Autant vous le dire tout de suite, si vous croisez dans les allées d’un festival, au cours d’une soirée mondaine ou sur un tournage un individu frais et dispos, l’oeil vif et le teint rose, qui se prétend scénariste, vous serez sans nul doute en présence d’un Padawan. Parce qu’au fil des mois, puis des années, d’écriture acharnée le physique de l’auteur se dégrade…

Voici huit maux chroniques dont souffrent à peu près tous les scénaristes, et comme je suis bien sympa, quelques recettes pour y remédier:

1. Fatigue

On pourrait penser que travailler à domicile est reposant: pas de trajets, de transports en commun, de collègues bruyants sur le dos… mais ceci expliquant cela, le/la scénariste débute ses journées de travail plus tôt pour les finir beaucoup plus tard que la travailleur lambda.
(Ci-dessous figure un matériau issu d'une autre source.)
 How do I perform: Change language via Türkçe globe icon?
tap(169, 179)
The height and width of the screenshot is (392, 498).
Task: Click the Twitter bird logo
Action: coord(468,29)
Aucun moyen d’y couper, dès qu’il se lève et qu’il transite dans son logement, il a son bureau sous le nez (ou c’est tout comme), vibrant rappel à tout le travail laissé en suspend. N’oublions pas non plus qu’il subit le cruel désavantage de personnifier « celui qui bosse à domicile » = « qui ne bosse pas » aux yeux du reste du monde, conjoint(e) inclus(e), à savoir qu’il lui incombe de gérer gamins, lessives, ménages, courses, animaux de compagnie, appels de la belle-mère, démarches administratives, travaux, j’en passe et des meilleures. En clair, pour peu qu’il/elle soit pourvu(e) d’obligations familiales, le/la scénariste cumule deux journées et demi de travail en une.

Et n’allez surtout pas évoquer devant lui/elle la perspective de vacances prochaines. Le/la scénariste DÉTESTE prendre des vacances, les vacances c’est le MAL, d’ailleurs le/la scénariste ne prend JAMAIS de vacances, il/elle fait juste semblant pour préserver l’harmonie familiale.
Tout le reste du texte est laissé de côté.